__WORK INSTRUCTION__. Pictures are to be left out; every line from the one that holds "At what coordinates" to the end of the data is to be retyped exactly.

__DATA LISTING__.
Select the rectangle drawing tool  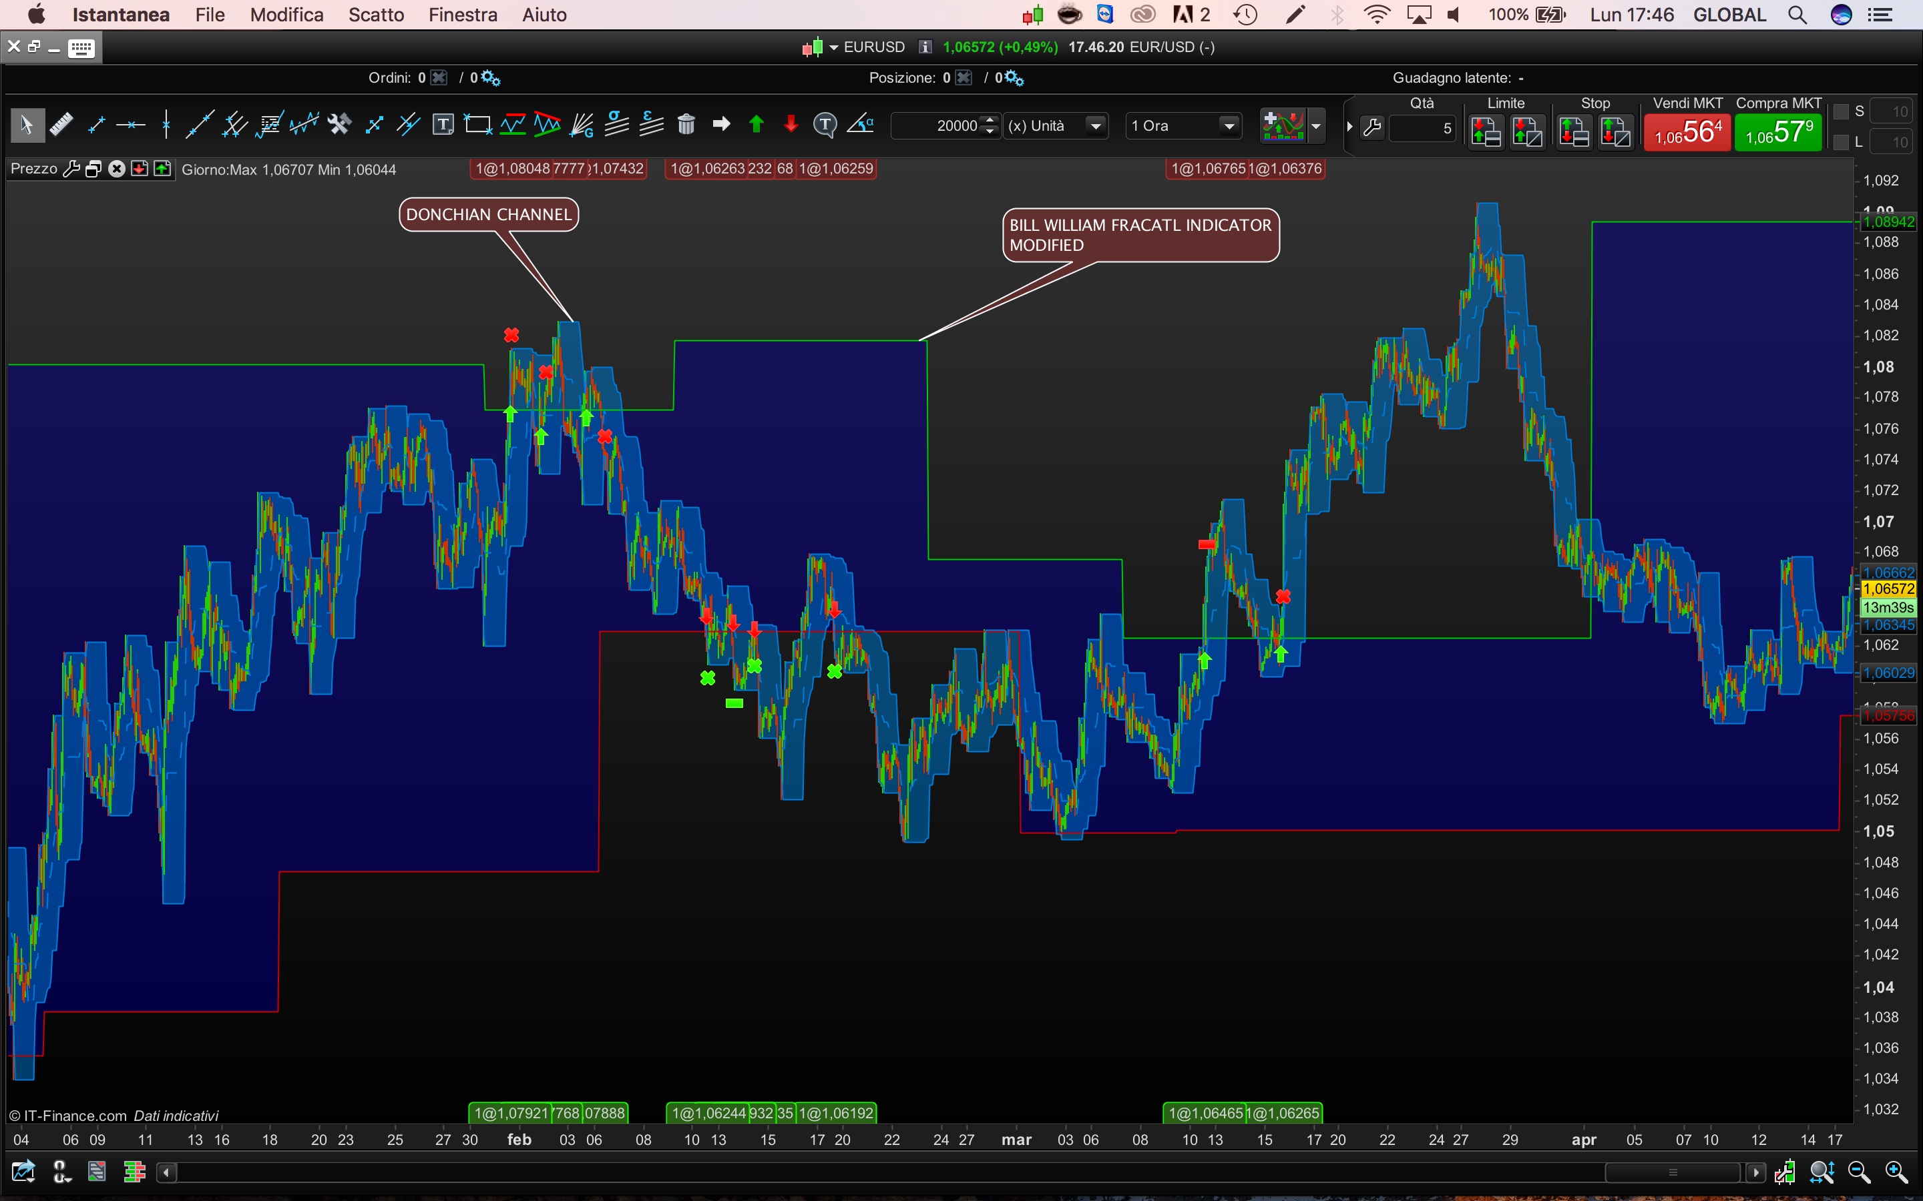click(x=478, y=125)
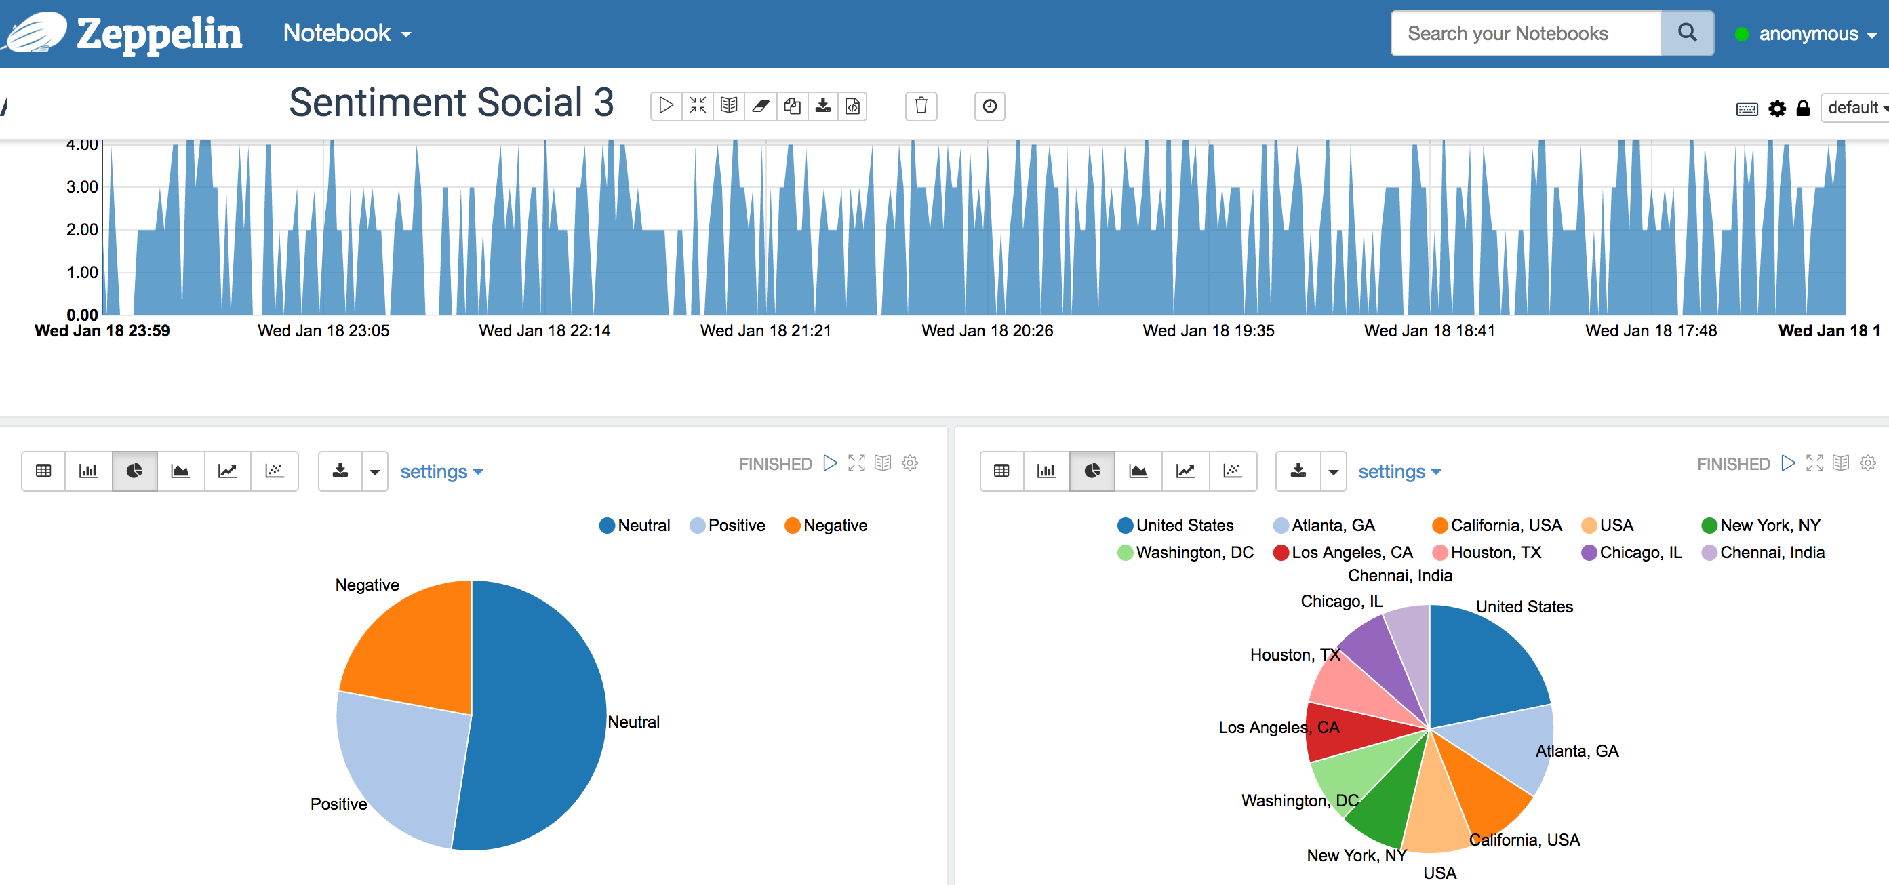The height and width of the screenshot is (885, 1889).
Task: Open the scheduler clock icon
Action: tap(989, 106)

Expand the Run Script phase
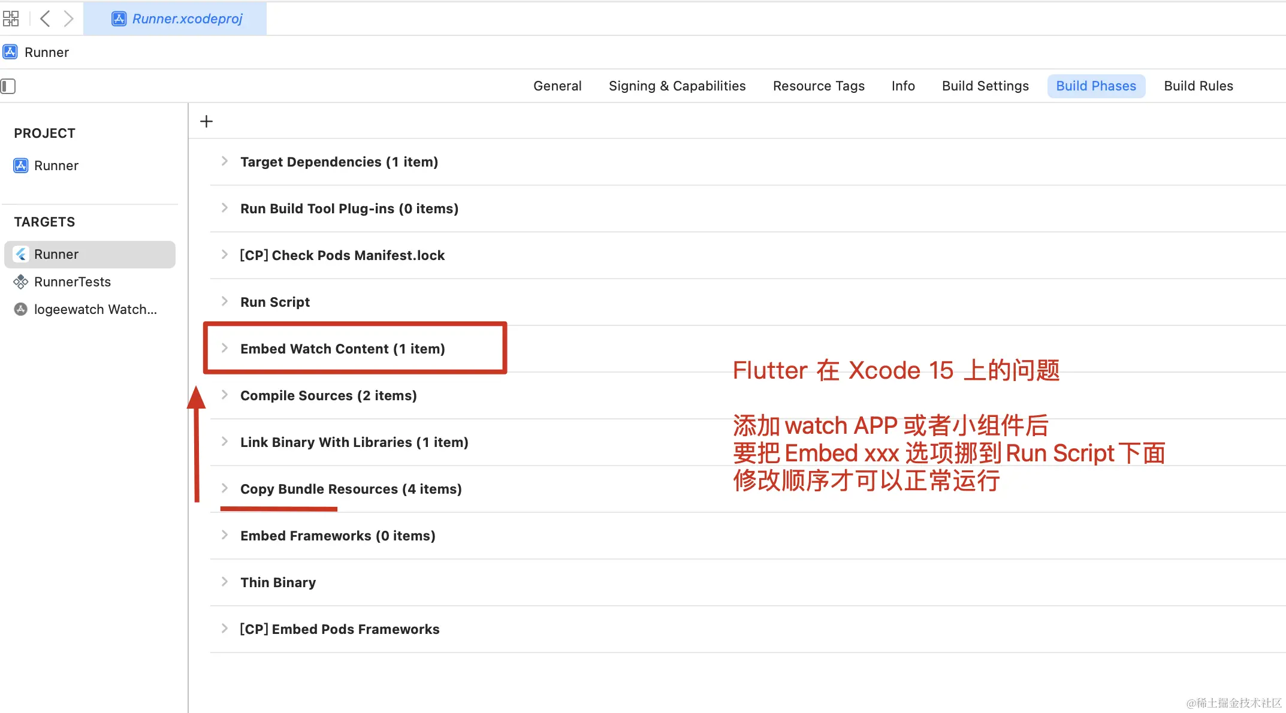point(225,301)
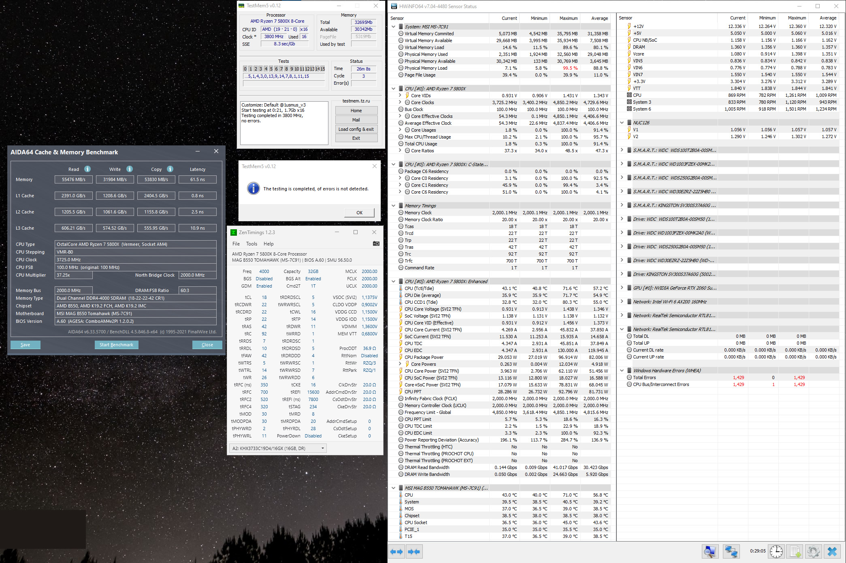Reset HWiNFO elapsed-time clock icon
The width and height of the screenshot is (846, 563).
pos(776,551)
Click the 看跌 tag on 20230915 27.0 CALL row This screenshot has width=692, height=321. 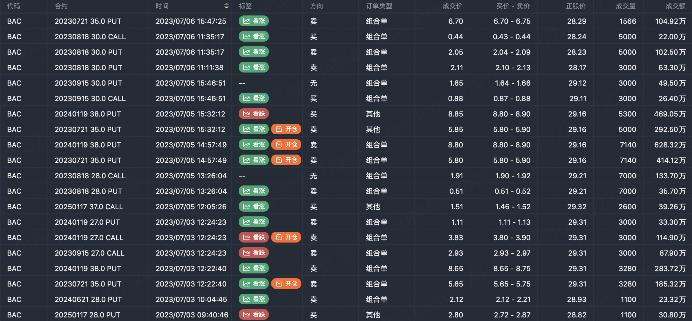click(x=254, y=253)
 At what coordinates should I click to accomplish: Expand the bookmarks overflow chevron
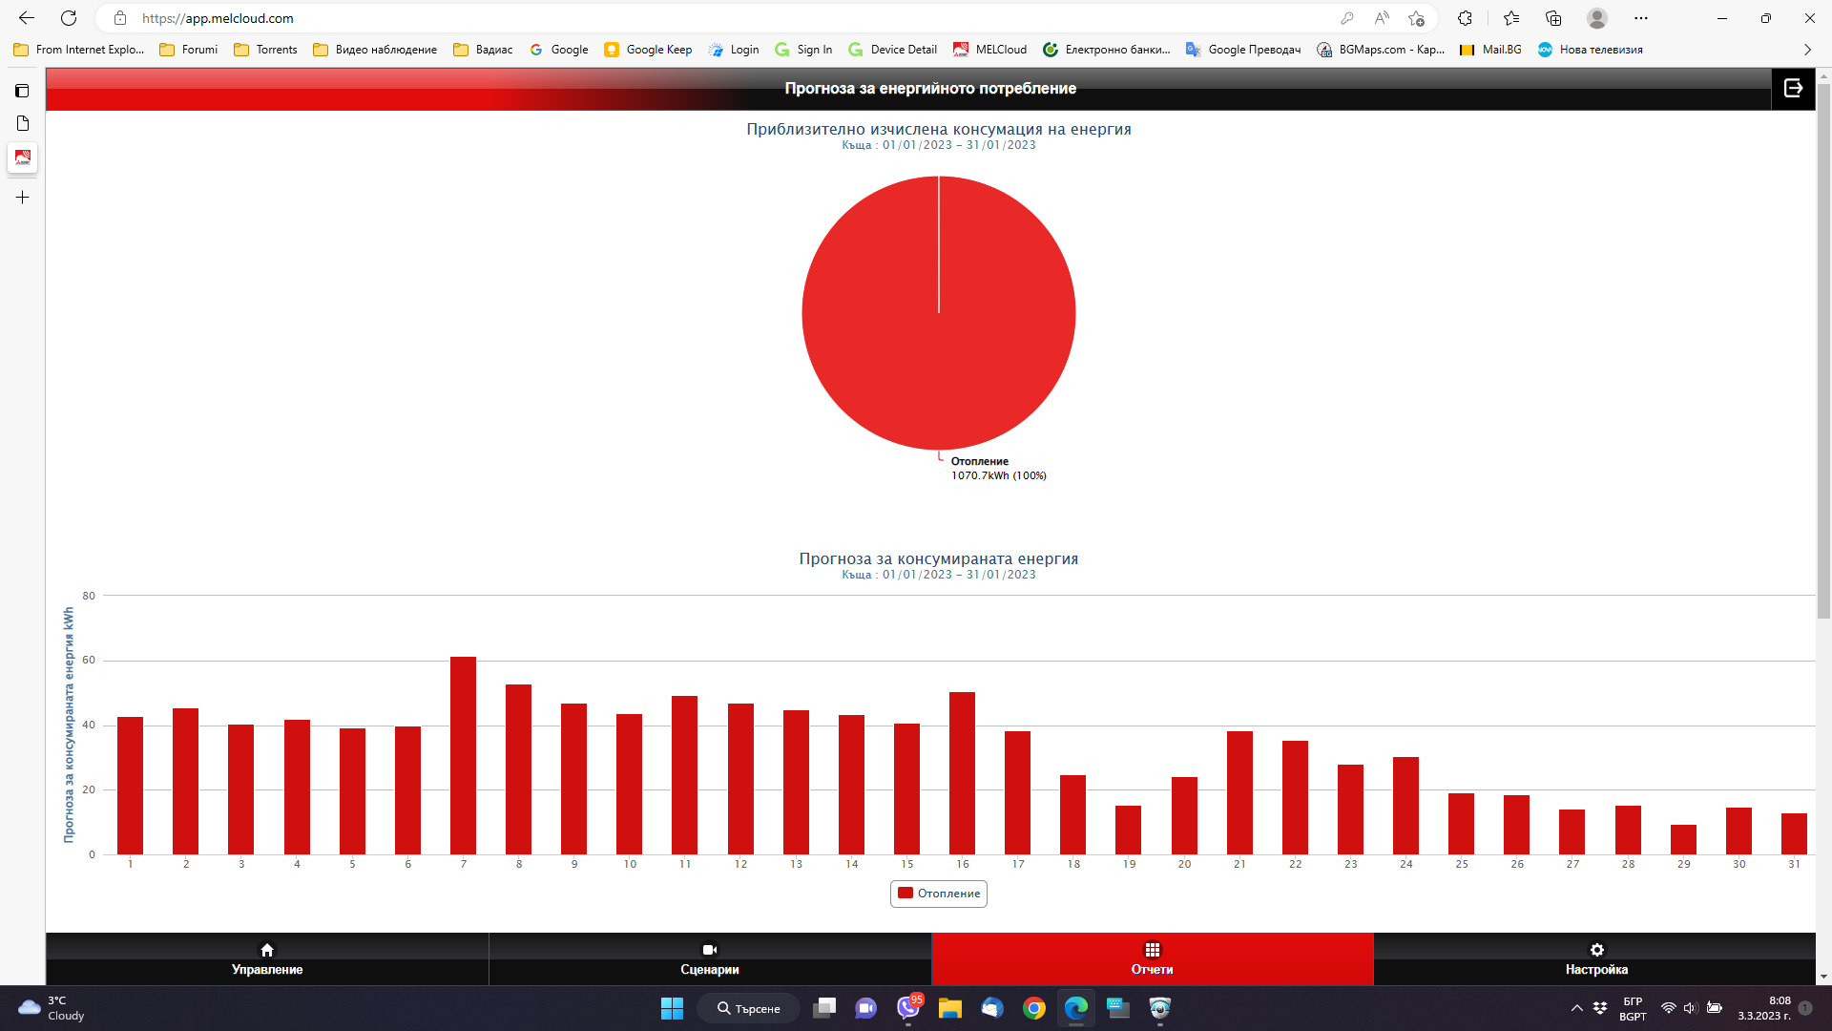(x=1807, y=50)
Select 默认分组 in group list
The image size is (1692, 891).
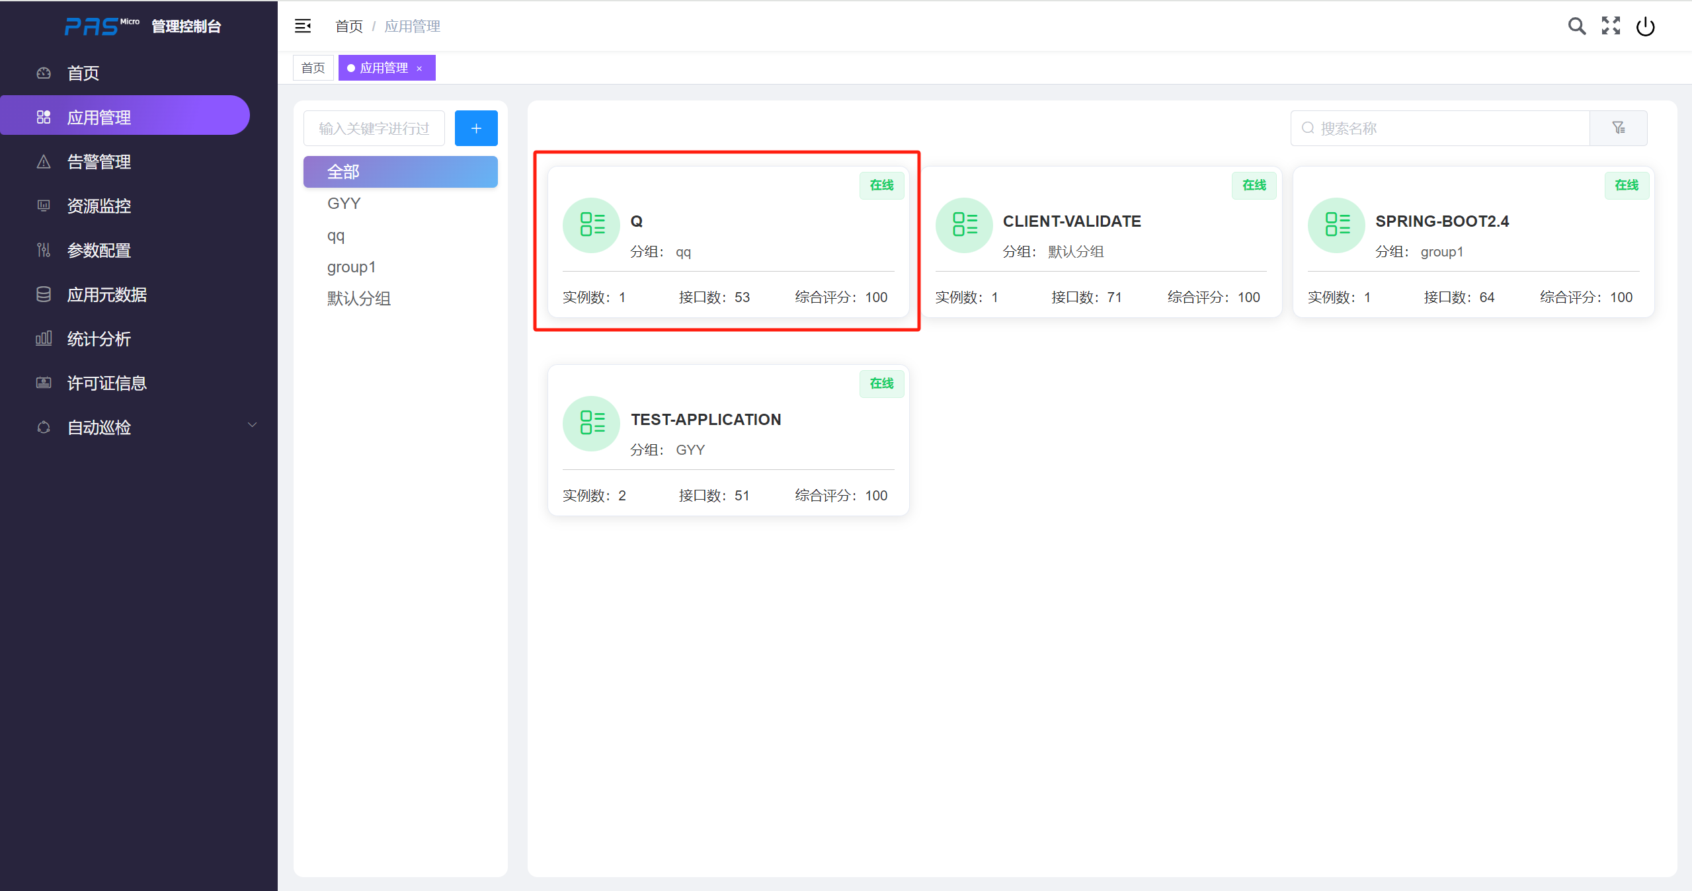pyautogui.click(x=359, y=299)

__RESPONSE BELOW__.
 At what coordinates should I click to accomplish: Expand the bookmarks overflow chevron
(x=1807, y=50)
Select 默认分组 in group list
The image size is (1692, 891).
pyautogui.click(x=359, y=299)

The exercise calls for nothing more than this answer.